I've added the servers (being sure to fill out the translated IP address), created the pool, then created the WideIP. However, I always get back the private IP of the server.
It seems like in the server, pool, or wideIP configuration, there should be a checkbox to hand out the public IP addresses. What am I missing?
If I understand your description then the addresses are backwards. The address field in GTM is the public IP and the translation field is the private IP. GTM resolves using the address field and the monitors also test the IP in the address field so in your case GTM would not be able to check port 8080 on the pub IP.
I have not tested this (pretty sure it will work) but you might be able to work around this by creating two servers/virtual servers, one for the public IP and the other for private. Then in the public virtual server properties set virtual server dependency so it depends on the private addr virtual server. Assign you monitors so that if the private VS is unavailable then the public VS will be marked down also.
The translation in GTM is for GTM communications only. Not for affecting the addresses that GTM hands out. It's a small distinction, but important... You only use them if there's a NAT between the GTM and the LTM (Or other device) that's serving the VS's.
If you want to translate the addresses that GTM gives you, you need to do that externally, OR with an Rule (There's an LTM Rule that translates GTM addresses in the DNS response on codeshare... Which I'd provide a link to, but some kind soul has re-organised it, and I can't seem find my way around any more...).
Ahh... Here's the Rule... GTM Translate...
And a discussion about it (Extra info on where I managed to confuse others -> https://devcentral.f5.com/questions/gtm-irule-split-dns
You're right; I had it backwards. Translation is the internal/private/real IP, whereas address is the external/public/mapped IP.
So the good news is the GTM now hands out the public IPs.
The bad news is I need the Tomcat healthcheck to use the internal IP, since Tomcat is not exposed to the public. I can't find any way to force this. Going to ask F5 support.
Thanks for the response. It sounds like using Dependencies for the server is what I want.
For the second method, I would have to create a separate monitor for each server, correct? Monitor_1: Alias address 192.168.1.1, Monitor_2: Alias address 192.168.1.2, etc
If you have https on the front end and 8080 on the back end servers, that implies that you are load balancing with what? F5 LTM?
If so then the LTM is the one who is doing the health checks against the back end servers on 8080, and via iQuery will communicate to the GTM if any of them are down.
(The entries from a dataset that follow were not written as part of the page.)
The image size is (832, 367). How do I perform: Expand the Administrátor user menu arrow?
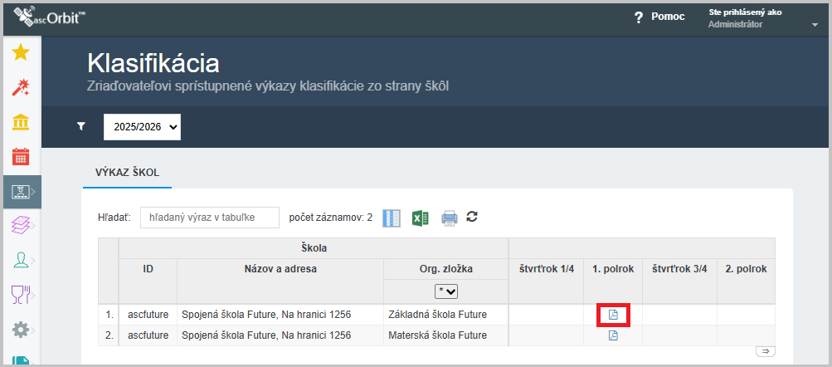pos(814,25)
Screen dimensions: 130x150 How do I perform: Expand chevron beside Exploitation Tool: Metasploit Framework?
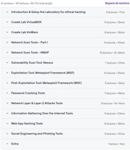(7, 73)
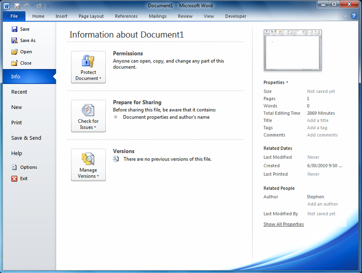The image size is (362, 273).
Task: Click the Show All Properties link
Action: click(283, 224)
Unless I am missing something.
If you wanted the GTM to directly query the back end servers, does it have a route to their private IPs?
In this case the servers were in a remote data center managed thru a partner, and there was no LTM. The servers ran Apache Proxy on port 443 were being accessed via NAT translations on a Cisco ASA firewall. 8080 was the app port, and was not exposed to internet. The GTM had access to the server private IPs via VPN.
But all moot now since the data center got an LTM in 2016 and then was retired in 2017.